中文摘要：

为了建立快速研究高分子量谷蛋白亚基（high molecular weightglutenin subunit,HMW-GS）基因功能活性的植物表达体系,以自主克隆的新型HMW-GS基因1Dy12.1＊t为目的基因,利用限制性内切酶XhoⅠ和SalⅠ切割后5’端能形成相同粘性末端的特性,成功构建了1Dy12.1＊t的植物双元表达载体pBINHP-GluT。该载体选择使用胚乳特异性强启动子,利用已知HMW-GS基因内部均不含有的XbaⅠ和KpnⅠ内切酶位点引入1Dy12.1＊t编码区,并将1Dy12.1＊t的表达调控置于T-DNA区内,从而奠定了其在不同HMW-GS基因功能活性研究上的便利性。

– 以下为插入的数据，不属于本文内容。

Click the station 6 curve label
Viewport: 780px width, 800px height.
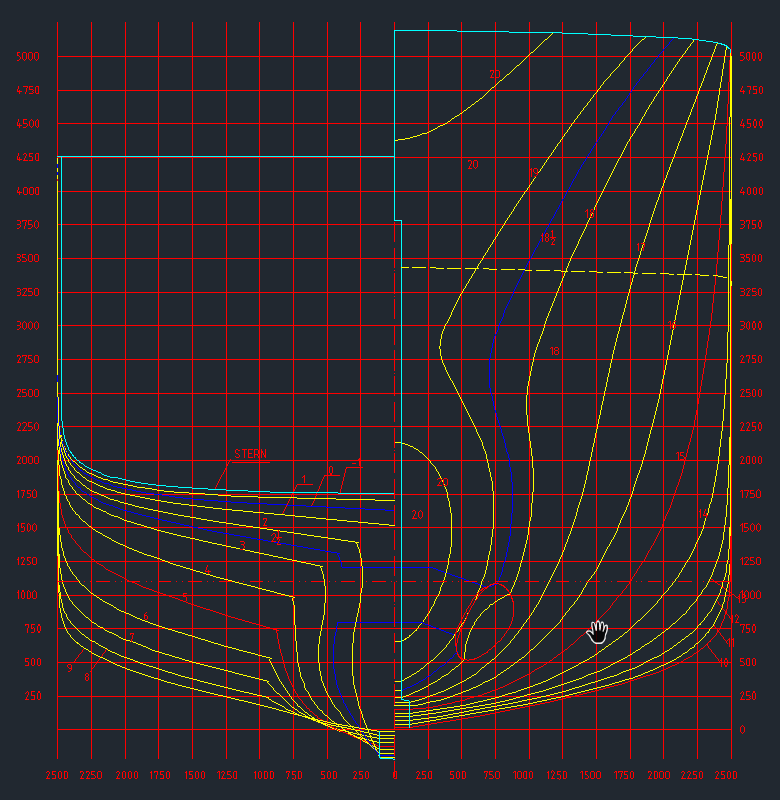(x=146, y=617)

通过根癌农杆菌烟草叶盘转化研究目的基因1Dy12.1＊t在植物体的表达特性,SDS-PAGE和western blotting鉴定结果表明,1Dy12.1＊t在转基因烟草种子胚乳中得到高效表达,进一步证实了所克隆基因的正确性和所构建载体的有效性。

英文摘要：

In order to establish a fast plant expression system for studying the functions and activations of the high molecular weight glutenin subunit（HMW-GS）genes,the plant binary expression vector pBINHP-GluT was successfully constructed by taking advantage of the same 5＇-terminus ends of the endonucleases XhoⅠand SalⅠusing the new type HMW-GS gene 1Dy12.1＊t as the target gene.The vector pBINHP-GluT,which placed the encoding domain of 1Dy12.1＊t between the restriction sites of XbaⅠand KpnⅠthat have not been found in all published HMW-GS genes,and placed 1Dy12.1＊t under the regulation of the verified endosperm-specific promoter and placed all operation cassette between the left and right borders of T-DNA, having great predominance in the study of other new HMW-GS gene functions.The T-DNA fragments containing the new type gene 1Dy12.1＊t was transferred to tobacco lamina mediated by Agrobacterium tumefaciens.The results of SDS-PAGE and western blotting showed that 1Dy12.1＊t expressed an expected protein successfully in the endosperm of transgenic tobacco,which confirmed the authenticities of the new gene 1Dy12.1＊t and the validity of the constructed expression vector pBINHP-GluT.